*** Input data ***
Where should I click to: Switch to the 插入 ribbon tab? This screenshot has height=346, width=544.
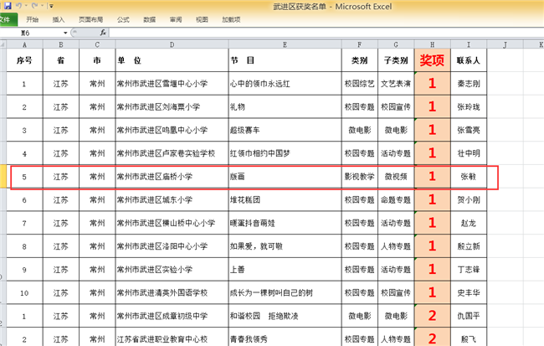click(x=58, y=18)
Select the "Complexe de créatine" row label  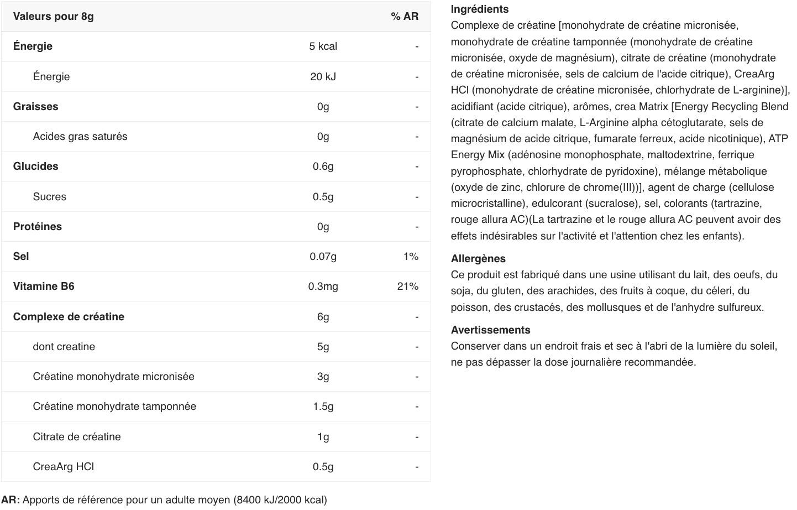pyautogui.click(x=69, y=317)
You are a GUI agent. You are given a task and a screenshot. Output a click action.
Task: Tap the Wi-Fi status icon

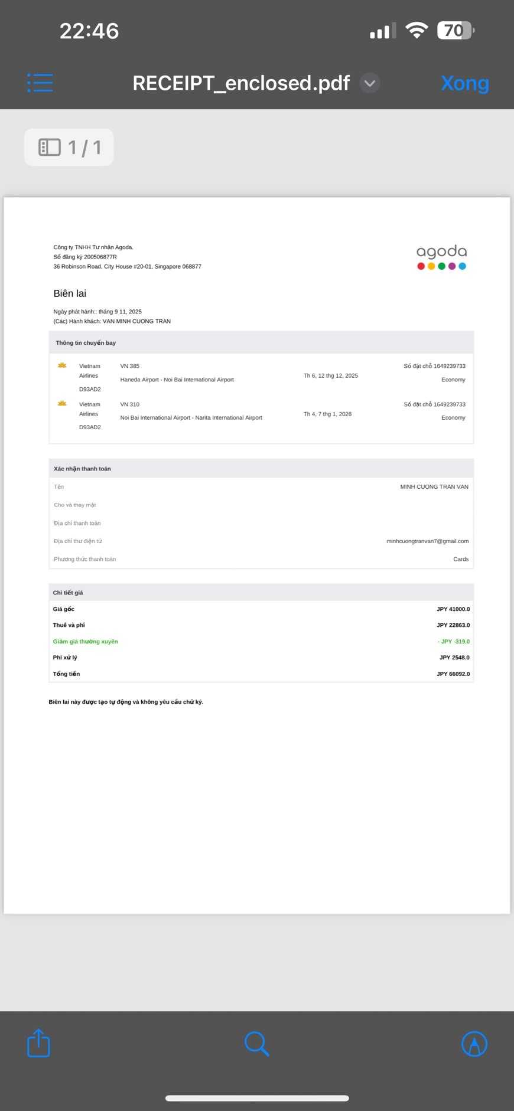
*** End of Input data ***
Your task
Only what runs from the line containing "You are a GUI" through the end of the entries above should be extracted, exactly and without pictures.

Answer for the task
You are a GUI agent. You are given a task and a screenshot. Output a click action.
Task: Tap the Wi-Fi status icon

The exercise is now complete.